→ **Assignment**: Skip every picture and copy only the lines from the one containing "Task: Click the" to the final line of the records below.

··· Given data

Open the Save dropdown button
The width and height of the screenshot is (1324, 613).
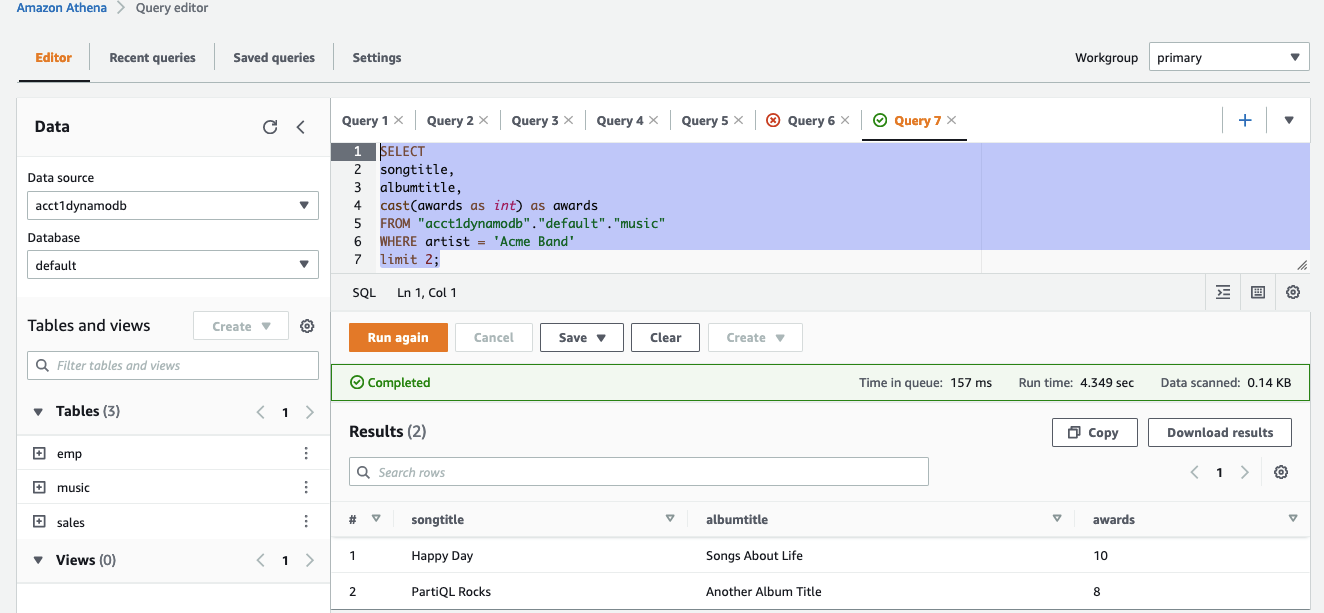pos(582,338)
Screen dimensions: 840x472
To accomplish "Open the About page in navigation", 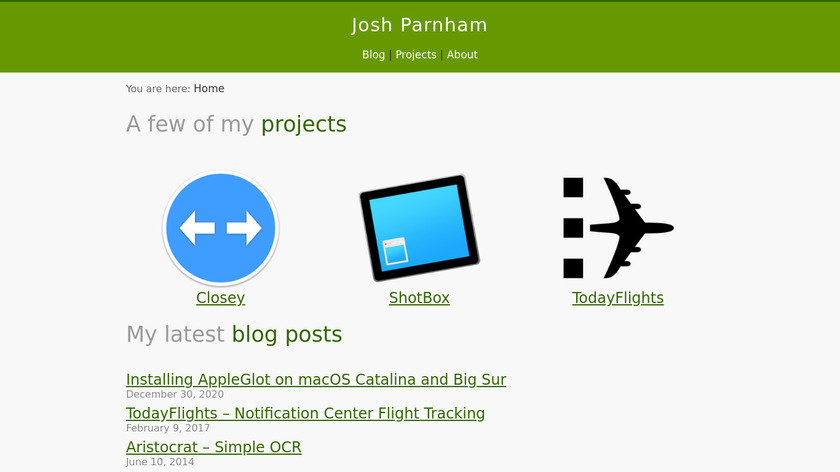I will click(x=462, y=55).
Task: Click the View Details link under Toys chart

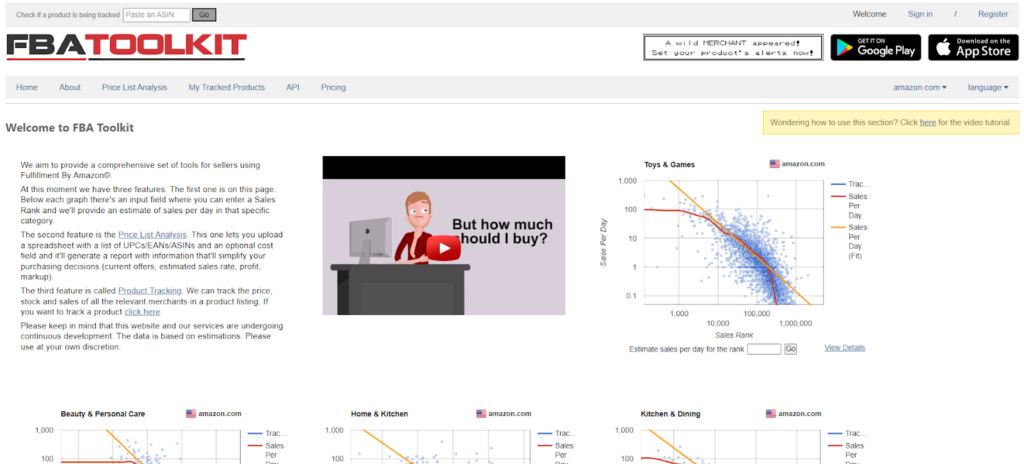Action: [x=845, y=348]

······

→ **Problem solution**:
Task: Click the View Details link under Toys chart

Action: [x=845, y=348]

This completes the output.